Exercise data section start
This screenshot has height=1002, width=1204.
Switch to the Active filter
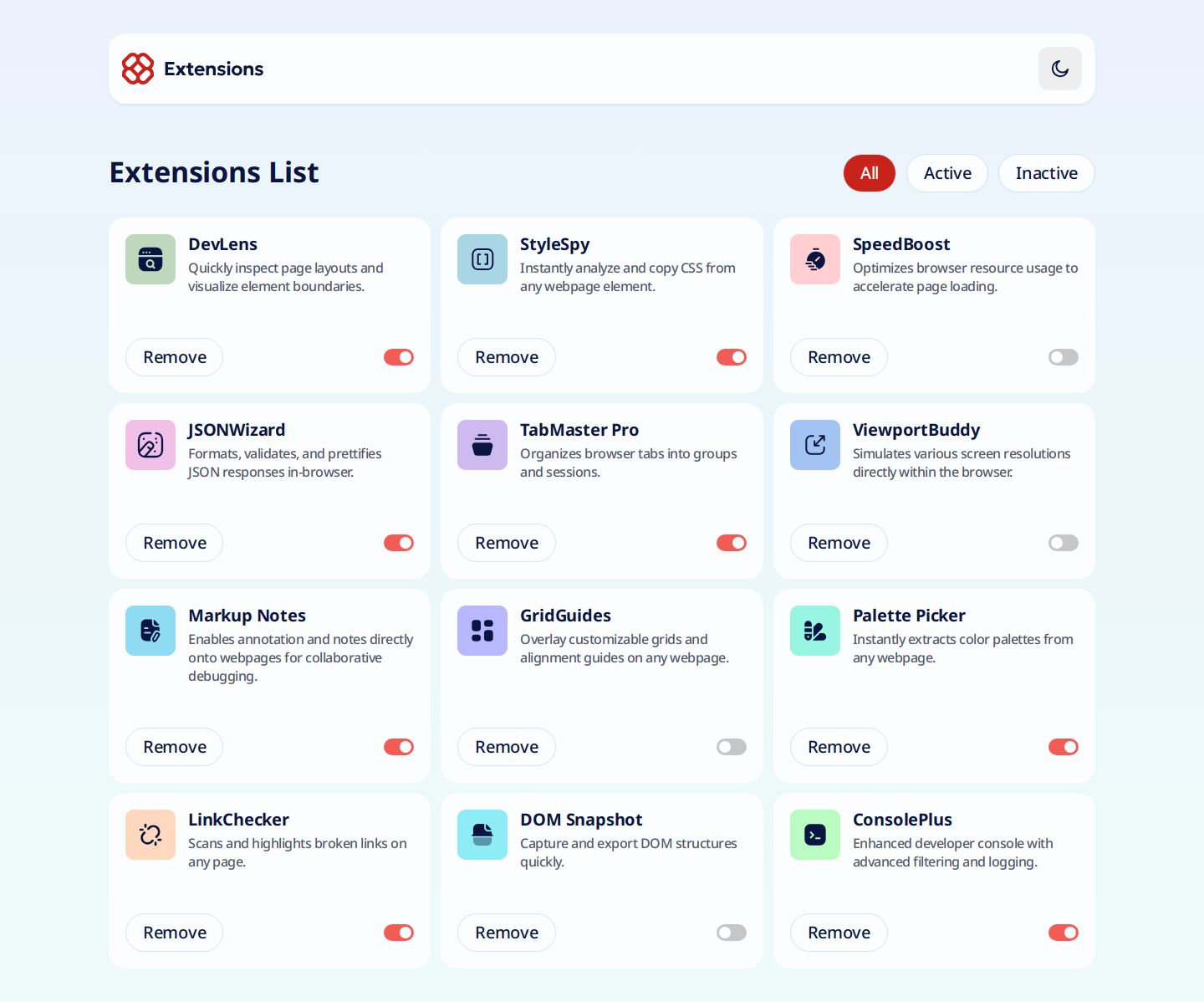tap(947, 173)
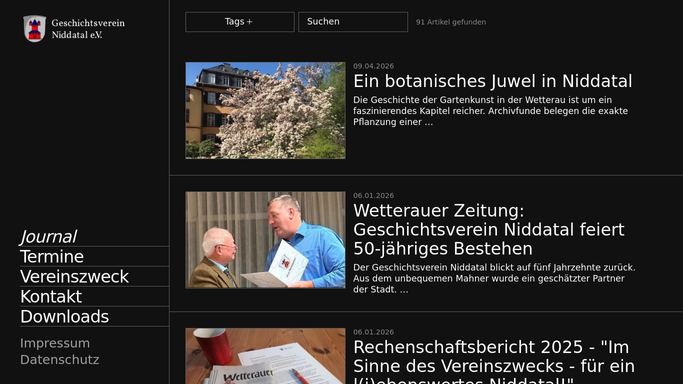
Task: Open the two men with certificate thumbnail
Action: pos(265,240)
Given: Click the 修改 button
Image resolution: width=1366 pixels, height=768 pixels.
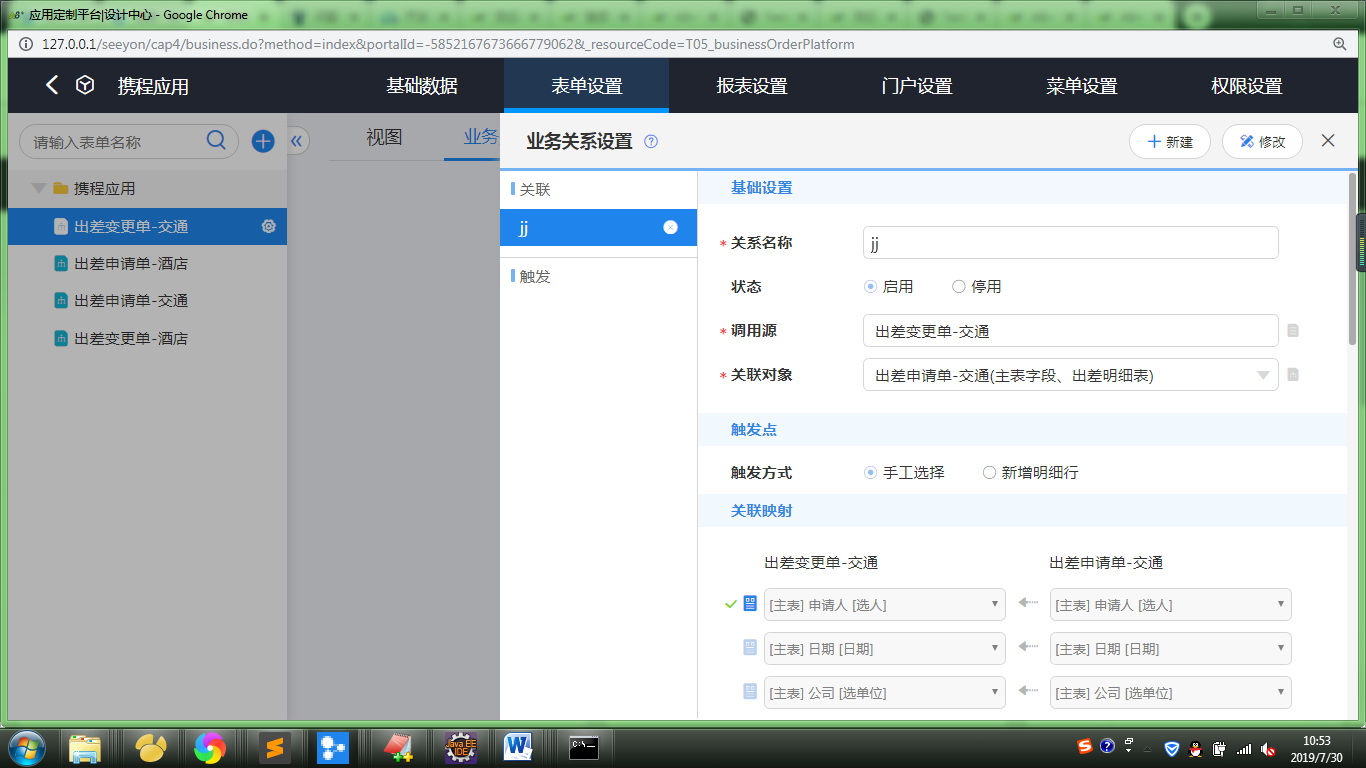Looking at the screenshot, I should point(1262,142).
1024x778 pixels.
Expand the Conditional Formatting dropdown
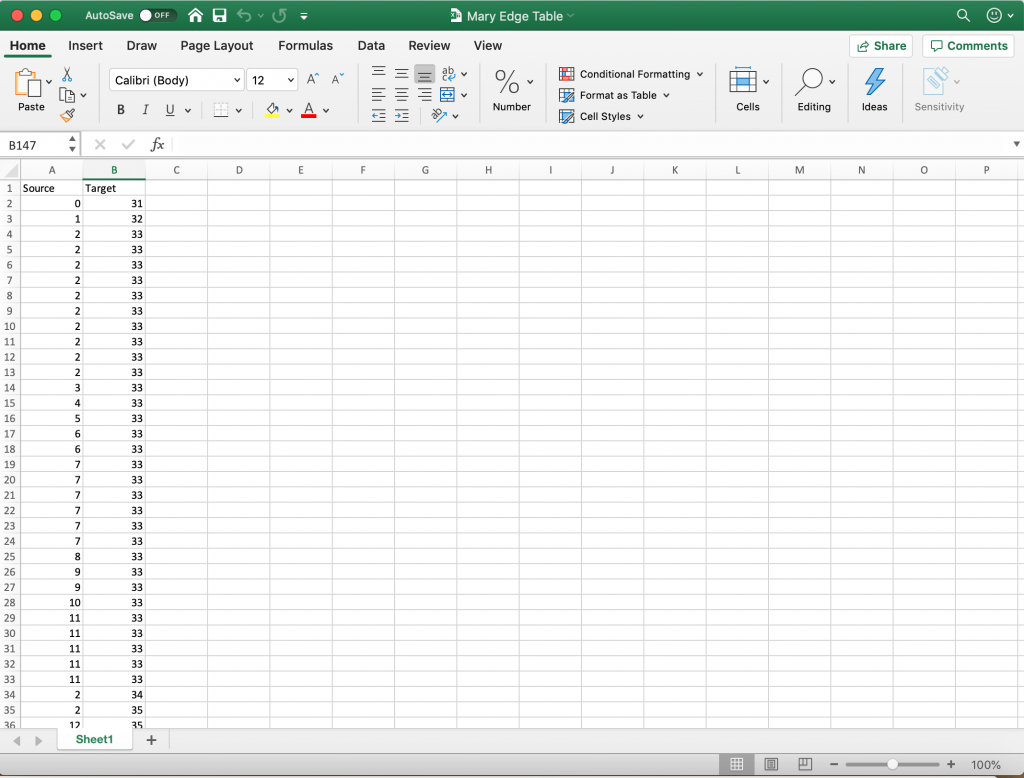coord(699,74)
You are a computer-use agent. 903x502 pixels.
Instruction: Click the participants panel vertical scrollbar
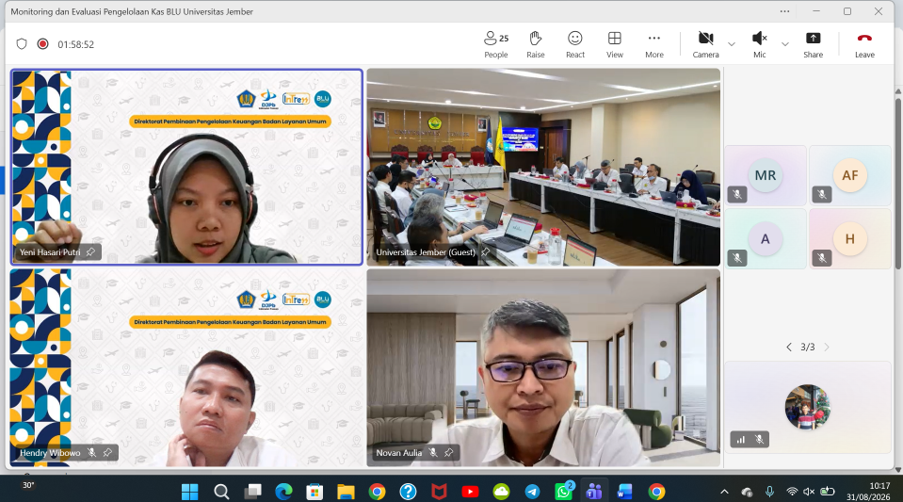click(898, 183)
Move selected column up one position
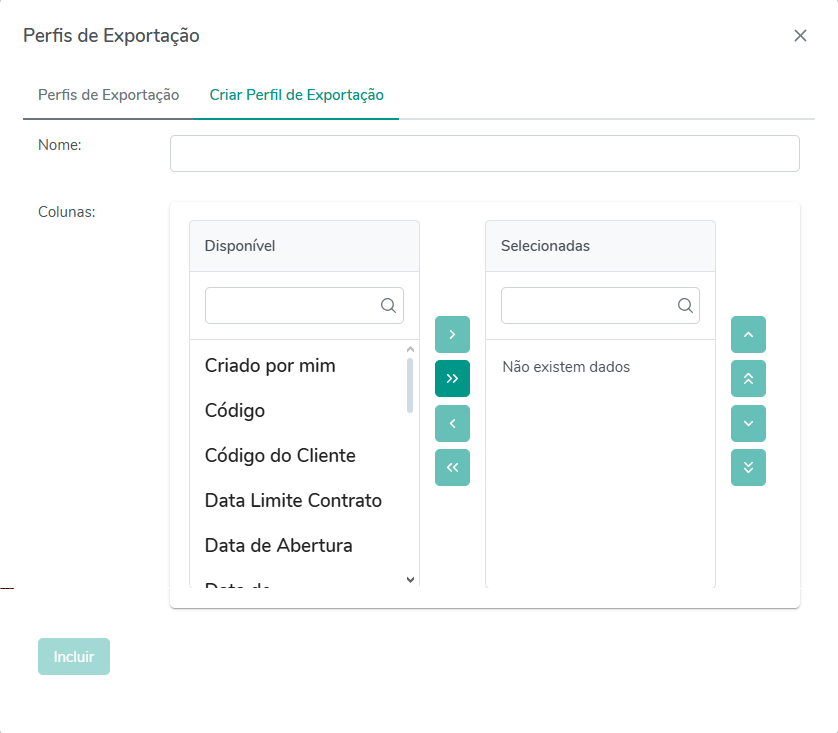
Exercise data section end
The records above should be returned exactly, with only their pictures held back.

:: Exercise solution ::
This screenshot has height=1002, width=1204.
Switch to the Active filter
tap(947, 173)
Task: Open the two men with certificate thumbnail
Action: pos(265,240)
Given: Click the 修改 button
Image resolution: width=1366 pixels, height=768 pixels.
Looking at the screenshot, I should point(1262,142).
1024x778 pixels.
Expand the Conditional Formatting dropdown
coord(699,74)
You are a computer-use agent. 903x502 pixels.
Instruction: Click the participants panel vertical scrollbar
click(898, 183)
Move selected column up one position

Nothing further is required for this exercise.